En las “chambas” (la palabra es de orígen quechua) de MCC –reflejos de cielos veraniegos de alegre azul índigo, espejo plácido de frondas vivas-, un sabio pincelazo diseña un objeto dejado atrás por la mano del hombre. Y parejo a la festiva colaboración del mundo en torno, un iris de aceitosa porquería castiga el paisaje que mira al infinito bocarriba. Las chambas, con toda su magistral belleza son aguas muertas, estancadas, grises, jabonosas; aguas servidas, desechos de la civilización que invocan vida, igual que las tumbas de los cementerios memoria.
Lo válido de este trabajo, de estas pinturas, no es que denuncien lo que todos sabemos, así finjamos desdeñar su importancia: que la frase del sabio con la que se inició en 1972 la preocupación sobre el ambiente y el mundo sostenibles se acerca a su cumplimiento: “El hombre será el único animal que muera ahogado entre sus propios desperdicios”. Lo resaltable en el trabajo de la artista es su obra misma, su sabiduría y la sensibilidad que la hicieron posible y, contradictoriamente, hermosa. Su tono melancólico y a la vez su grito triunfal: la pintura vive.
"CHAMBAS"
Texto por Germán Rubiano Caballero
Diciembre 1998
Egresada de la Universidad de los Andes en 1971, María Cristina Cortés ha estado presente en el arte Colombiano desde ese mismo año. En este largo lapso, la artista ha realizado numerosas exposiciones individuales y ha participado en muchas colectivas. Su tema casi exclusivo ha sido el paisaje y su técnica preferida ha sido el óleo. La pintora forma parte de un grupo importante y significativo de artistas nacionales que aman el oficio y que recuerdan constantemente la historia del arte.
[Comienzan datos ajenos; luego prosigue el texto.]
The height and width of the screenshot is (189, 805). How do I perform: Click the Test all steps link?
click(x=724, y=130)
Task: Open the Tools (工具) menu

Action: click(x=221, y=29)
Comentando hace un año la exposición titulada “Seurat y lo Bañistas” de la National Gallery de Londres, Mario Vargas Llosa afirmaba que los cuadros del gran post-impresionista francés denotan: “…una concepción altísima, nobilísima, del arte de pintar, como fuente autosuficiente de placer y como realización del espíritu que encuentra en su propio hacer la mejor recompensa, una vocación que en su ejercicio se justifica y ensalza.” Aunque sé que opinar lo mismo de los trabajos recientes de María Cristina Cortés le debe parecer a la artista una exageración, la verdad no encuentro unas palabras más certeras para comentar la calidad de sus óleos y, sobre todo, la fruición de su ejecución y la limpidez de sus representaciones.
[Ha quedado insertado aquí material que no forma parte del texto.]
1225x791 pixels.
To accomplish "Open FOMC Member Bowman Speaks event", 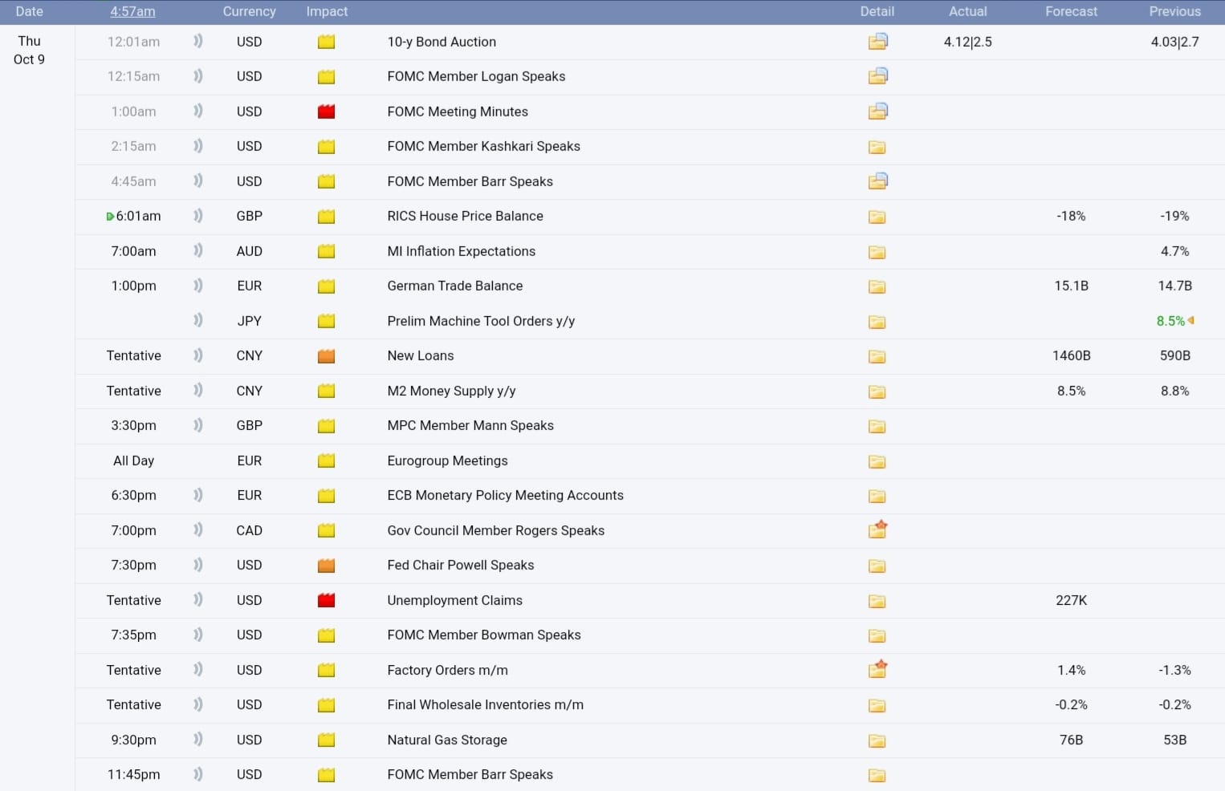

En sus lienzos actuales, la pintora nos presenta los reflejos de la naturaleza en el agua estancada y no deja de mostrarnos objetos minúsculos abandonados, que, en la mayoría de los casos, ya son verdaderos detritos. Pero claro, gracias al ojo y la sensibilidad de la artista, lo que se ve son superficies cubiertas de transparencias, imágenes de configuraciones vegetales invertidas, manchas sutiles de colores armónicamente localizados, autenticas delicuescencias pictóricas. Los logros saltan a la vista: sus “paisajes”- que a veces parecen a vuelo de pájaro - transmiten una clara noción de realidad transfigurada y una precisa sensación de tranquilidad.
La persistencia de un mismo motivo, la seguridad en el manejo de unos recursos propios mil veces afinados, y el gusto por un trabajo amable, y sin estridencias, obviamente muy alejado de cualquier veleidad vanguardista, han hecho que la pintura de María Cristina Cortés sea en la actualidad una de las más finas e importantes del arte colombiano en los últimos años.